▸ **Set problem**: In the scraperecon project description, which library does Stage 2 use to retry the request while impersonating Chrome's TLS fingerprint?

▸ **Page text**:
[Begin]

Skip to main content

A CLI tool that runs a sequential reconnaissance pipeline against a target URL before a developer writes a scraper.

Project description

scraperecon

Run this before you write a scraper. It tells you what bot protection a site has, whether plain HTTP or TLS impersonation is enough to get through, and how aggressively it rate limits — before you've written a single line of scraper code.

image

Usage

scraperecon https://target.com
scraperecon — https://target.com
━━━━━━━━━━━━━━━━━━━━━━━━━━━━━━━━━━━━━━━━

Stage 1 — Plain HTTP (httpx, scraper User-Agent)
  Status:   403 Forbidden
  Time:     212ms
  Verdict:  Blocked

Stage 2 — TLS Impersonation (chrome131)
  Status:   200 OK
  Time:     389ms
  Verdict:  Open
  Note:     TLS fingerprint was the blocker ✓

Stage 3 — Vendor Detection
  Vendor:     Cloudflare
  Confidence: High
  Signals:    cf-ray header, __cf_bm cookie, challenges.cloudflare.com in body

Stage 4 — Rate Limit Probe
  Skipped (pass --probe-rate to enable)

Recommendation
  Use curl_cffi with chrome131 TLS profile
  No CAPTCHA detected at probe volume
  Proxy rotation not required at low request rates

What it does

scraperecon runs four stages against a URL in order, stopping early where it can.

Stage 1 — Plain HTTP

A basic GET with no tricks. If this comes back clean, you don't need anything else — plain httpx or requests will work fine and you can stop here.

It also checks whether a 200 response is actually real content or a JS challenge page. Cloudflare in particular loves returning 200 with a challenge rather than a 403. scraperecon catches that and marks it Challenged instead of lying to you with a green Open.

Stage 2 — TLS Impersonation

If Stage 1 was blocked or challenged, it retries using curl_cffi impersonating Chrome's TLS fingerprint. A lot of bot detection happens at the TLS handshake level — Python's requests library has a completely different fingerprint from a real browser, and that alone is enough to get you blocked on many sites before the server has even looked at your headers. If Stage 2 passes where Stage 1 didn't, you know exactly what the fix is.

Stage 3 — Vendor Detection

Inspects headers, cookies, and the response body for known signatures and tells you which bot protection vendor is running. This matters because Cloudflare, DataDome, Akamai, and PerimeterX all require different bypass strategies. Knowing which one you're dealing with upfront saves you from trying things that were never going to work.

Stage 4 — Rate Limit Probe (opt-in)

Fires N requests with configurable concurrency and watches what happens — hard 429s, silent response time degradation, mid-session redirects. Off by default because blasting a site without thinking about it is bad practice. Pass --probe-rate when you actually need the data.

[End]

▸ **Supplied material**:
[Begin]

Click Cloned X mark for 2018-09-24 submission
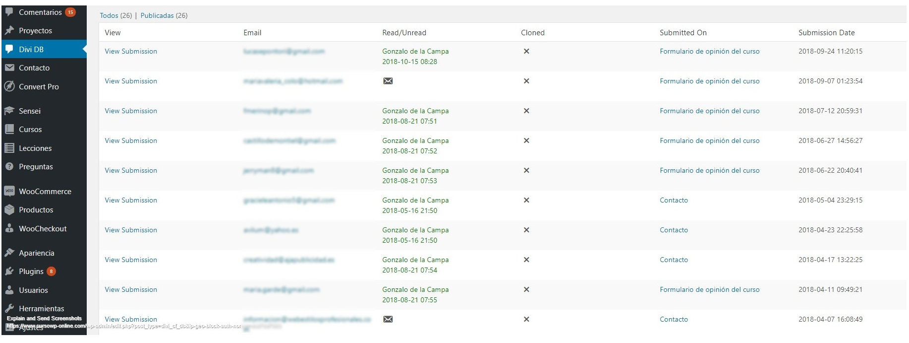The height and width of the screenshot is (343, 909). pyautogui.click(x=526, y=51)
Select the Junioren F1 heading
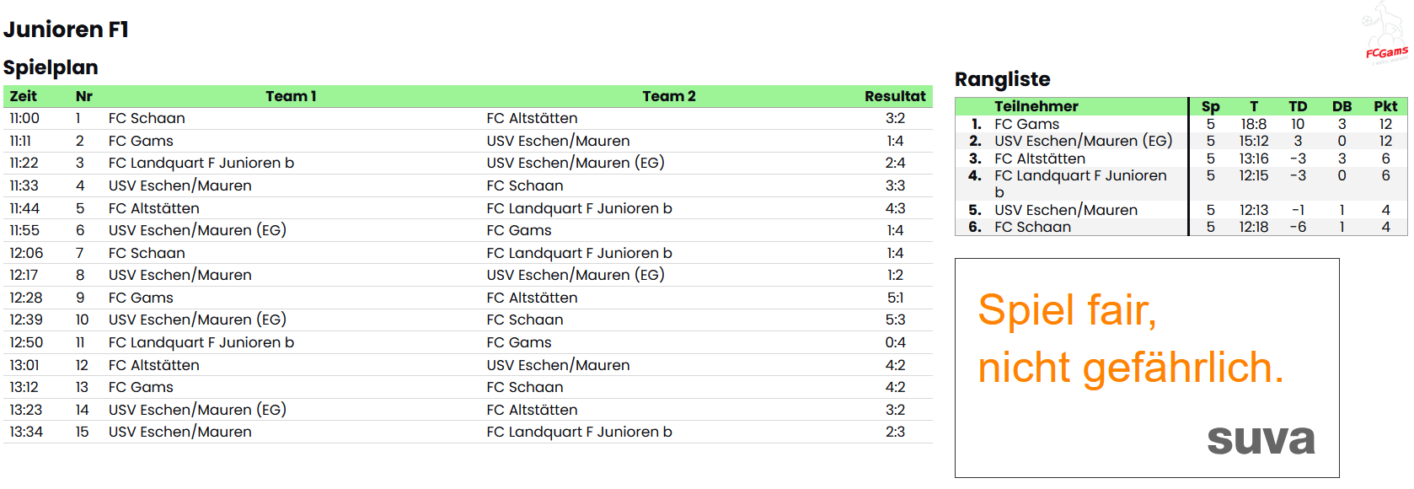 pos(66,30)
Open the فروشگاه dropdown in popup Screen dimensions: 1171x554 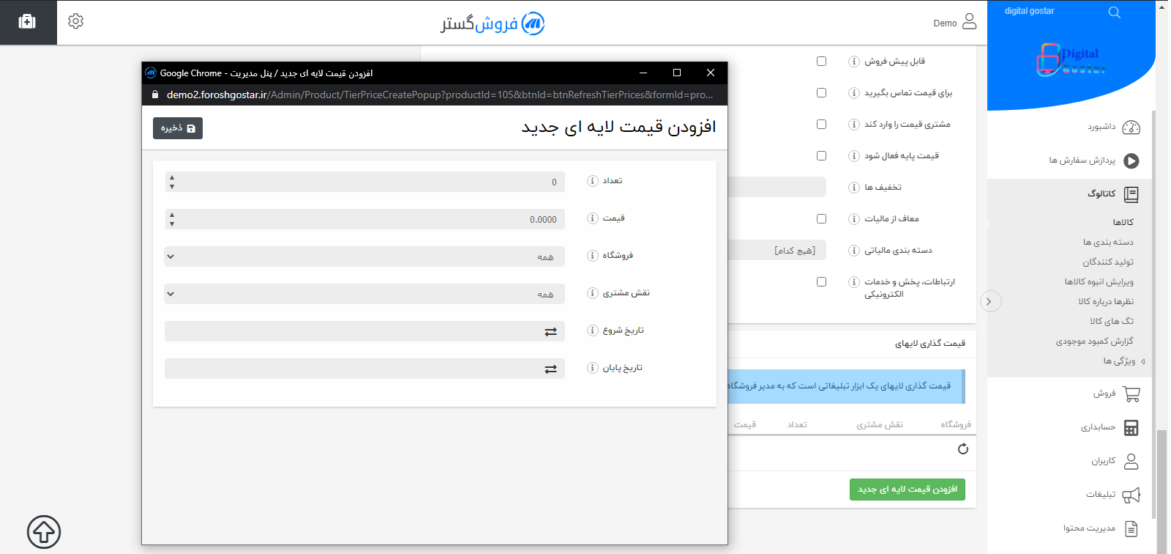364,256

[End]

▸ **Answer**: curl_cffi